Immédiatement après l'épisode climatique précité, le Ministre de l'Intérieur a décidé de mettre en œuvre le dispositif prévu pour la réparation des dégâts non assurables causés par les calamités publiques dans le cadre des aides exceptionnelles pouvant être accordées aux collectivités territoriales.

C'est ainsi qu'une mission interministérielle a été constituée afin de procéder à une évaluation des dommages susceptibles d'être pris en charge. Après avoir dressé un inventaire des dépenses éligibles et rencontré les différents élus et services concernés, la mission a adressé son rapport au Préfet. Elle a considéré que la solidarité nationale devait s'exprimer fortement pour les collectivités les plus touchées au regard de leur capacité budgétaire. Elle a décidé de tenir compte à la fois de l'ampleur des dépenses devant être engagées et de l'importance des ressources de chaque collectivité.

La mission a ainsi retenu douze communes et un syndicat de communes et écarté les collectivités pour lesquelles le montant cumulé des dépenses était inférieur à 1% de leur budget.

Il convient de noter que, pour les communes de la Métropole, les dépenses induites par les intempéries relèvent des compétences qui lui ont été transférées lors de sa création. Le montant cumulé de ces dépenses, à la charge de la Métropole à la suite de ce transfert de compétences, est inférieur à 1% de son budget. La Métropole a aussi bénéficié d'une dotation de fonctionnement plus importante pour tenir compte de ce transfert de compétences.

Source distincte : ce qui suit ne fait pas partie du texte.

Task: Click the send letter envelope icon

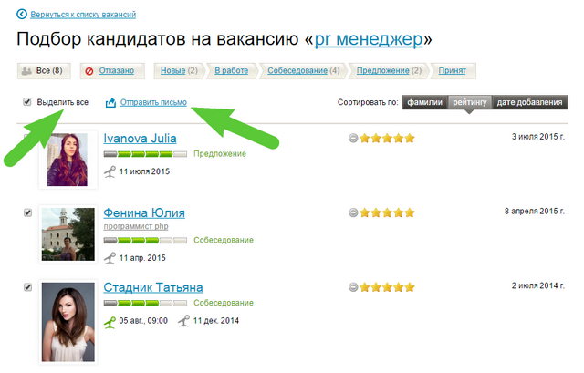Action: coord(110,103)
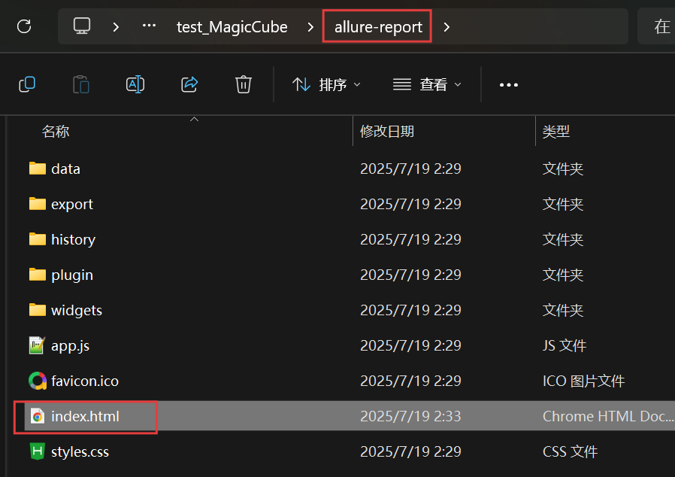Reverse sort order via 名称 column arrow

[194, 118]
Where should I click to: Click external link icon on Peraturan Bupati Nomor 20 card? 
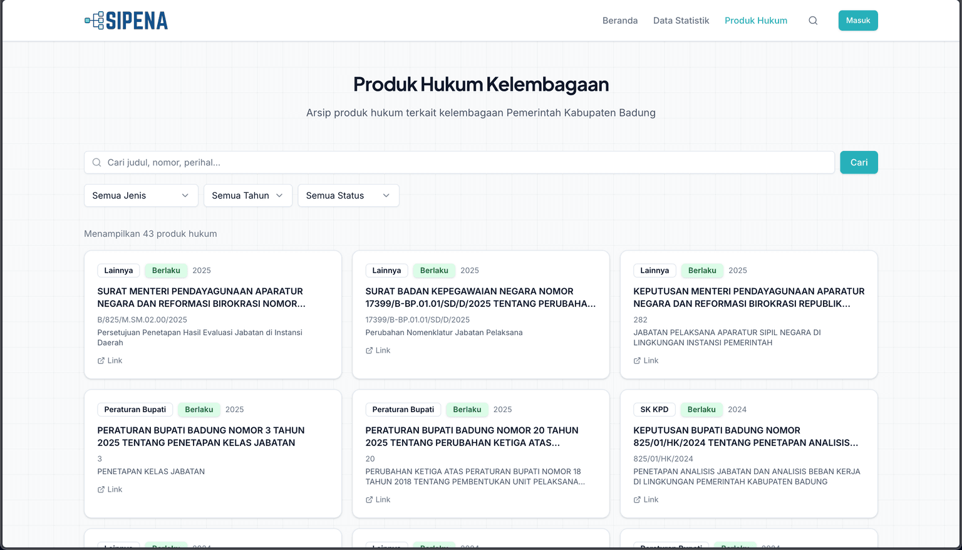pos(370,500)
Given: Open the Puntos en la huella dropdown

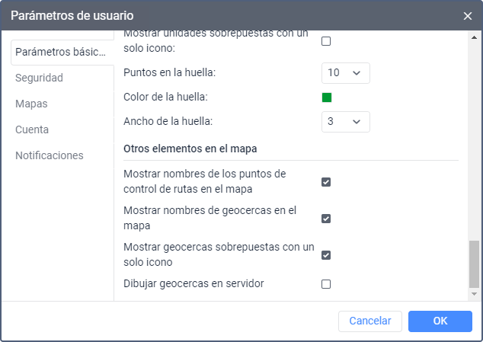Looking at the screenshot, I should [x=345, y=72].
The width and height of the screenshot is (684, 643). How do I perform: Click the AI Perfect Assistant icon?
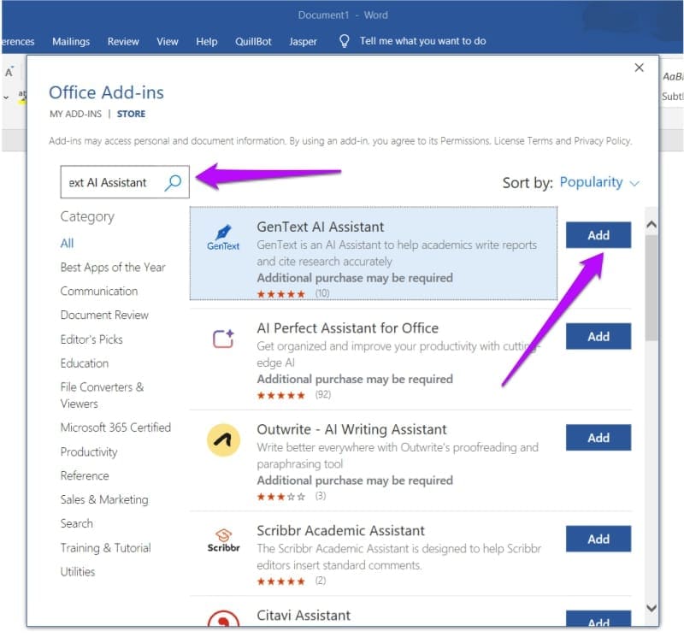pyautogui.click(x=223, y=339)
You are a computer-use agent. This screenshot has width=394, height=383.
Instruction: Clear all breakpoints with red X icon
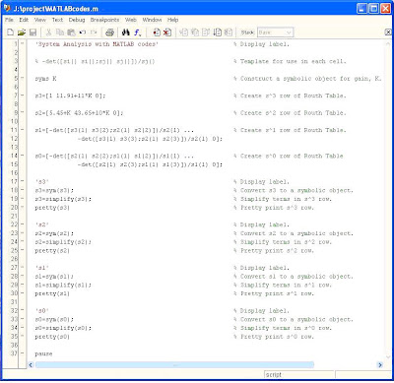pos(167,32)
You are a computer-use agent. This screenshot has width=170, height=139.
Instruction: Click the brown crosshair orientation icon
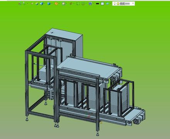click(x=71, y=4)
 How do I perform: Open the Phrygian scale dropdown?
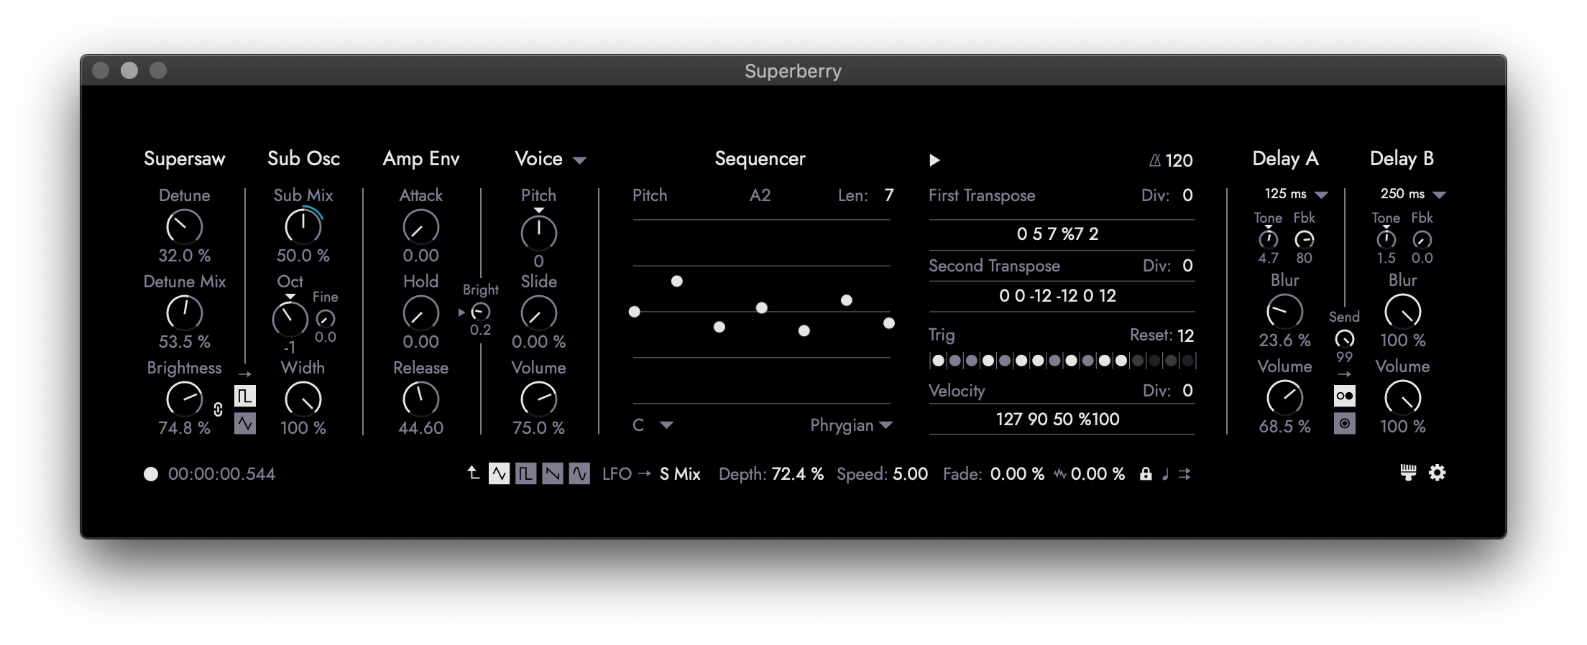(886, 425)
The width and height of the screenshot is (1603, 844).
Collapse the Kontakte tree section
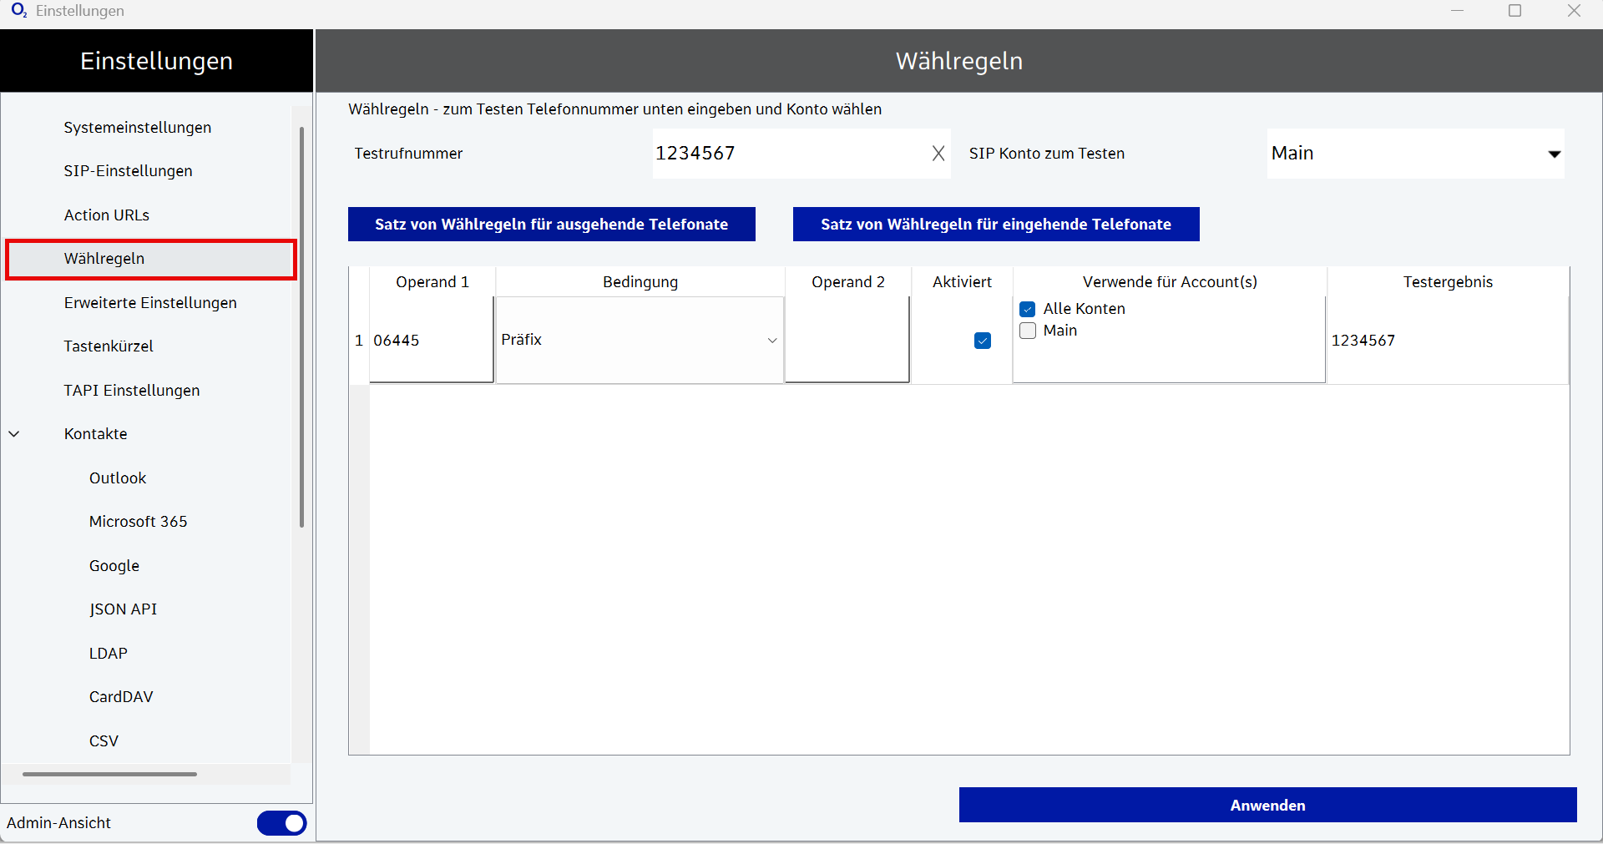click(x=14, y=434)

L'objectif de l'Etat, reprenant en cela les principes qui ont guidé la mission interministérielle pour mener ses travaux, est de faire jouer la solidarité nationale en faveur des collectivités les plus touchées. C'est sur le fondement de cet objectif que les subventions seront réparties.

NDLR : Il semble donc que le député-maire qui tire sur tout ce qui bouge, ait dégainé ici un peu vite. Il avait déjà tiré quelques cartouches à propos de l’annonce faite par le préfet d’interdire tout signe d’appartenance à la Corse à l’occasion de la dernière rencontre de football Nice- Bastia. D’après lui cet interdit aurait contribué à échauffer les esprits alors que selon les services de l’Etat, il s’agissait d’une mesure destinée avant tout à protéger les supporters des deux camps.